Count how many lines in the items below contain the word "Click". Give only the number.

Records for the task:
···

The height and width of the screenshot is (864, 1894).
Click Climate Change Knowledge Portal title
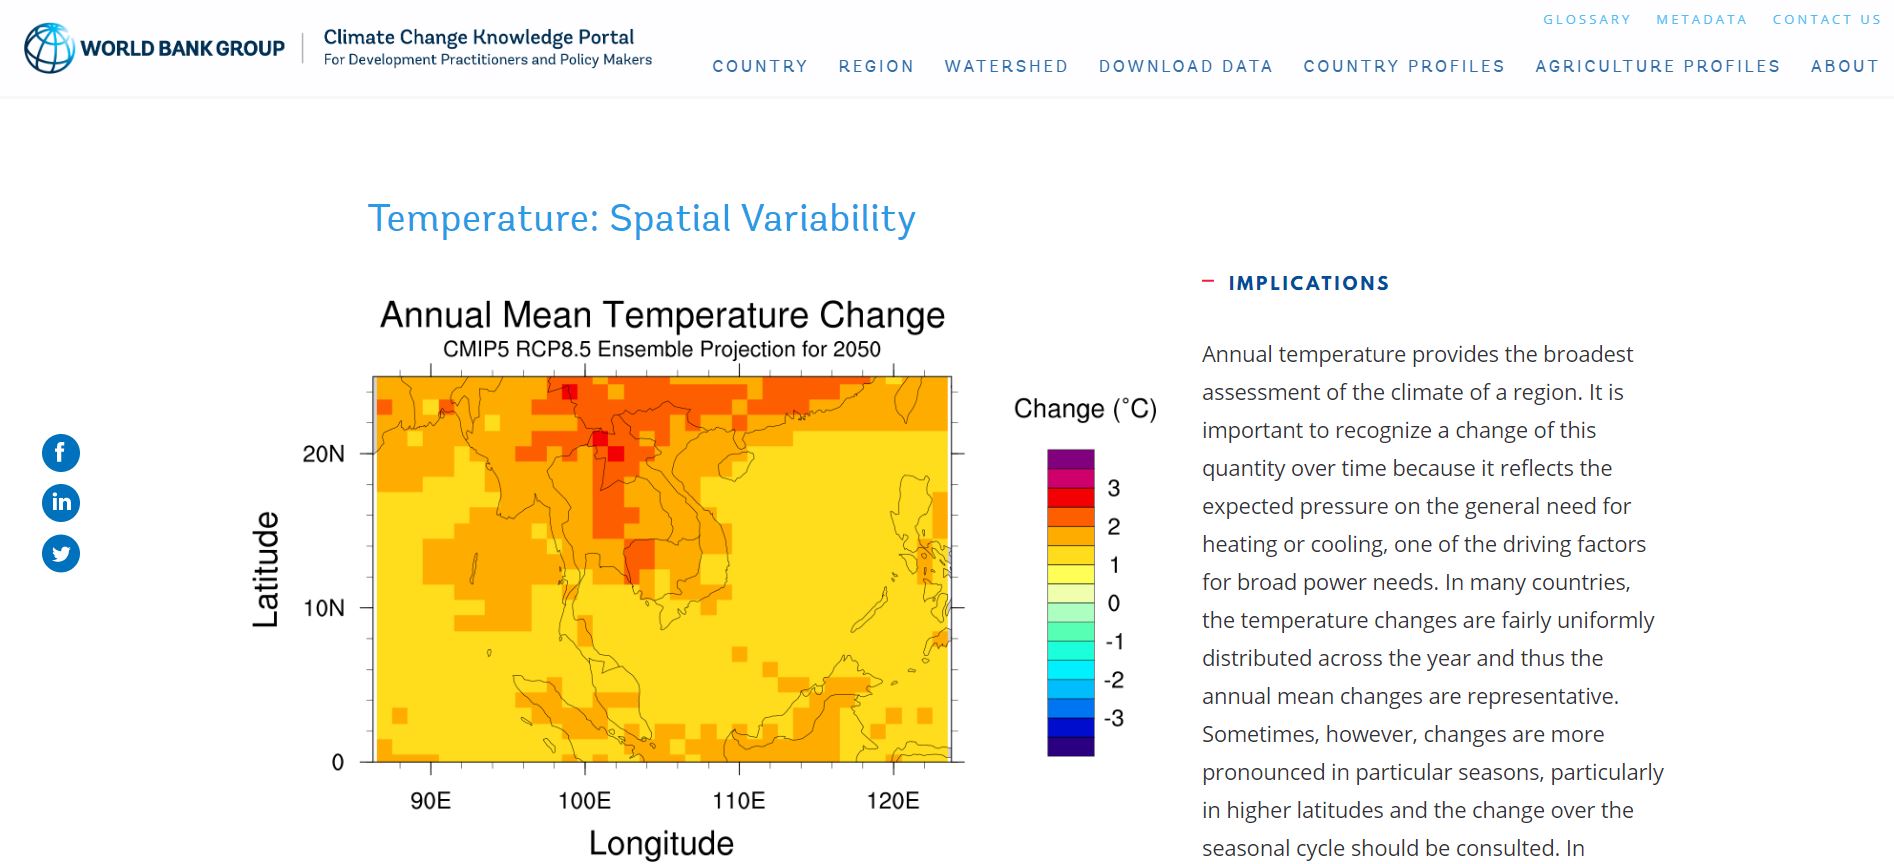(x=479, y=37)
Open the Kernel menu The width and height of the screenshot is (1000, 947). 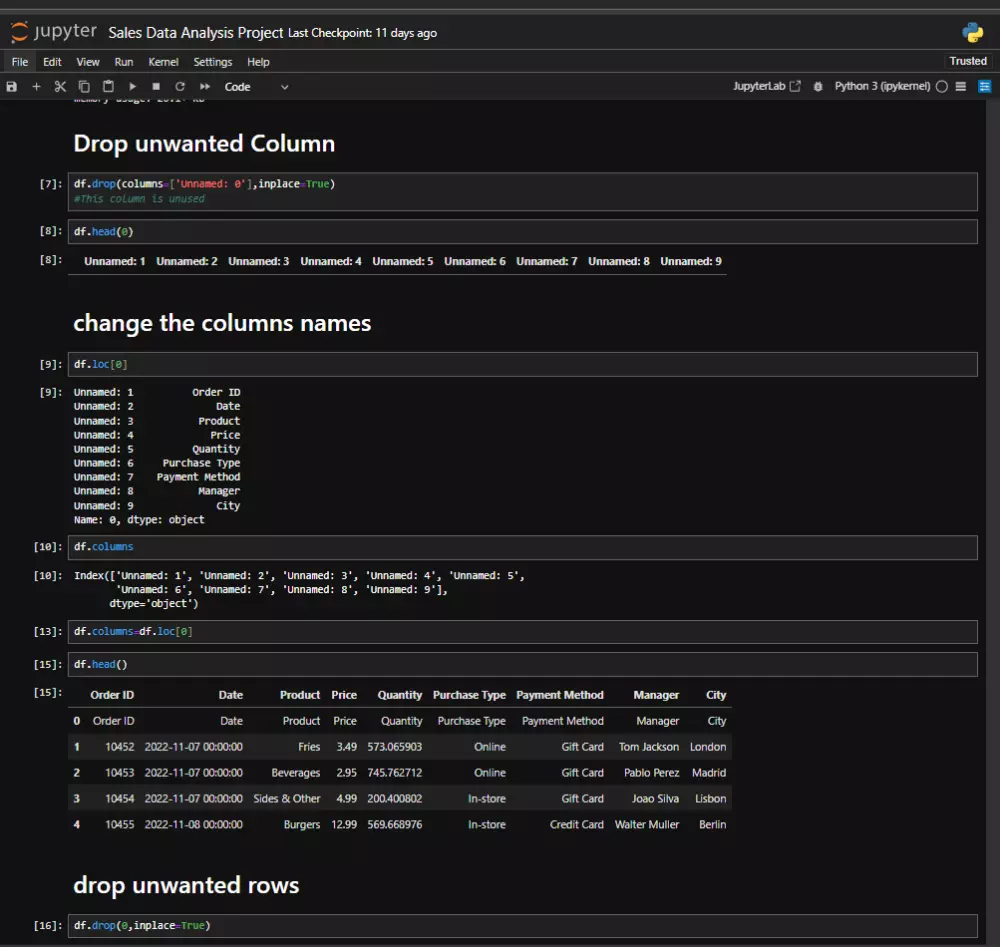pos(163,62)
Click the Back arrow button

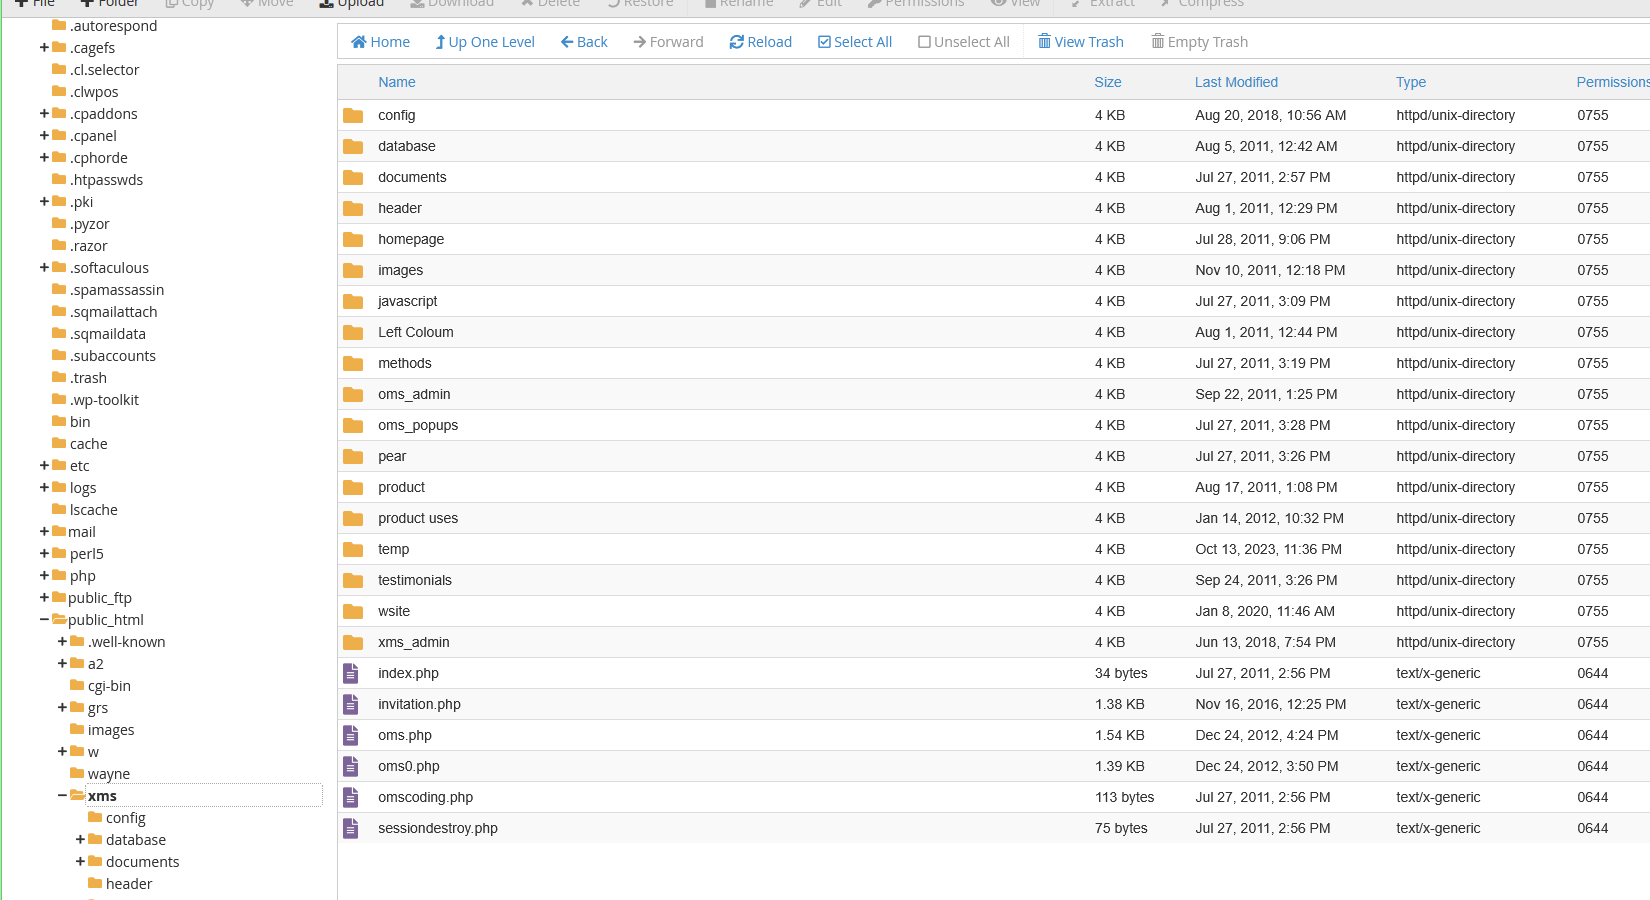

···

Solution to this task: 2